Nandrolone alters the behavioral response to cocaine as well as striatal and cortical dopamine receptors of prepubertal male rats

Abstract

ABSTRACTNandrolone is the anabolic androgenic steroid (AAS) most used by athletes and adolescents. The use of supraphysiologic doses has been associated with dysfunction in brain areas that regulate anxiety, motivation, and reward. This study investigated if exposure to nandrolone before puberty altered anxiety- and addictive-like behaviors. Changes in dopamine type 2 receptors (D2DR) in the nucleus accumbens (NAc) and medial prefrontal cortex (mPFC) were also examined. Male rats received 10 daily injections of nandrolone decanoate (20 mg/kg) starting on day 28. Afterwards, they were tested in the elevated plus maze (EPM) and open field (OF). Their locomotor response (sensitization) and preference (conditioned place preference (CPP)) to cocaine (15 mg/kg) was also assessed. Nandrolone reduced anxiety and ambulation. Nandrolone-treated males also displayed sensitization to cocaine at an earlier age (day 44) than oil-treated males (day 52) and showed a 27% reduction in CPP to cocaine.
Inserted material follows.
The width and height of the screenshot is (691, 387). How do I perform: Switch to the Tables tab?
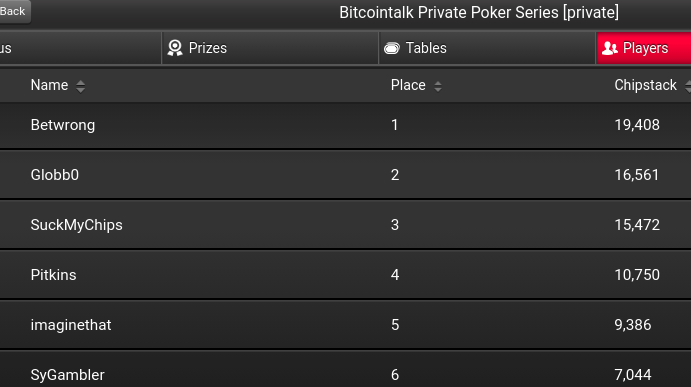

Expression of D2DR in the NAc, and in the PFC of males tested for CPP was increased by nandrolone, whereas treatment with cocaine reduced accumbal D2DR. We hypothesize that nandrolone accelerates the development of the neural circuitry that regulates behavioral sensitization and reduces the rewarding property of cocaine, as manifested in the reduction of CPP. It is possible that the observed increase in accumbal D2DR may partially mediate the reduced anxiety and ambulation as well accelerate the maturation of the neural circuitry responsible for the sensitized response to cocaine.